HOW TO COMPLETE THIS TASK: The answer must be every line of the records below that contains the word "accomplish".

(Saved entries)
◇ ◇ ◇ ◇

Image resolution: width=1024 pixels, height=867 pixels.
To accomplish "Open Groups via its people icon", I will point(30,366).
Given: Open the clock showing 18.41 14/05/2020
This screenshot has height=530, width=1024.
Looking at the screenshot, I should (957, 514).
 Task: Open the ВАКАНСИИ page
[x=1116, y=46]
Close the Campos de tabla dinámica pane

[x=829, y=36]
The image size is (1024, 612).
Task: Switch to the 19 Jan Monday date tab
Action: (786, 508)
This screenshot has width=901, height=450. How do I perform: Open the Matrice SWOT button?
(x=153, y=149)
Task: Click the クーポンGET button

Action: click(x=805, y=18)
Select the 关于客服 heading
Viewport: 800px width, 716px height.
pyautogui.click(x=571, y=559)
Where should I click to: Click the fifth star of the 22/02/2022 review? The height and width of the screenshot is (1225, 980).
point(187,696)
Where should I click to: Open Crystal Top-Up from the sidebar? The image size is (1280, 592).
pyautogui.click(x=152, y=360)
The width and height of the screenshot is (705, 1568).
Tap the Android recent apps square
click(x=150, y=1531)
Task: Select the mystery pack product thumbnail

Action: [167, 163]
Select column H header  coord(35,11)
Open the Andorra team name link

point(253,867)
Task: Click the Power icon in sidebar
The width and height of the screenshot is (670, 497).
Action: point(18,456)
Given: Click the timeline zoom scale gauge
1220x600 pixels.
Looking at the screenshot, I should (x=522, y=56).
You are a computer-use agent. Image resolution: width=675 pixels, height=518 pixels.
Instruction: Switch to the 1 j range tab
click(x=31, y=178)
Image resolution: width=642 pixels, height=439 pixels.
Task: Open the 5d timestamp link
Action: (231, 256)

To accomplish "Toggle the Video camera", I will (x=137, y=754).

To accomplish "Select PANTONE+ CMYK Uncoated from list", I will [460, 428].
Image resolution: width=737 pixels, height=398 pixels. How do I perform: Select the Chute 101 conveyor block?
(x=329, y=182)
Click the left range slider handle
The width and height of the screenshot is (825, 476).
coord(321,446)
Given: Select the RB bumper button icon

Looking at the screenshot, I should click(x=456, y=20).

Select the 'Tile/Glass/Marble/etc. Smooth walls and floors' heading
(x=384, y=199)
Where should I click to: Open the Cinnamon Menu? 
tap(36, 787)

◇ ◇ ◇ ◇

ANSWER FOR THE TASK:
To accomplish "Open Groups via its people icon", I will point(30,366).
To accomplish "Toggle the Video camera", I will (x=137, y=754).
To accomplish "Select PANTONE+ CMYK Uncoated from list", I will [460, 428].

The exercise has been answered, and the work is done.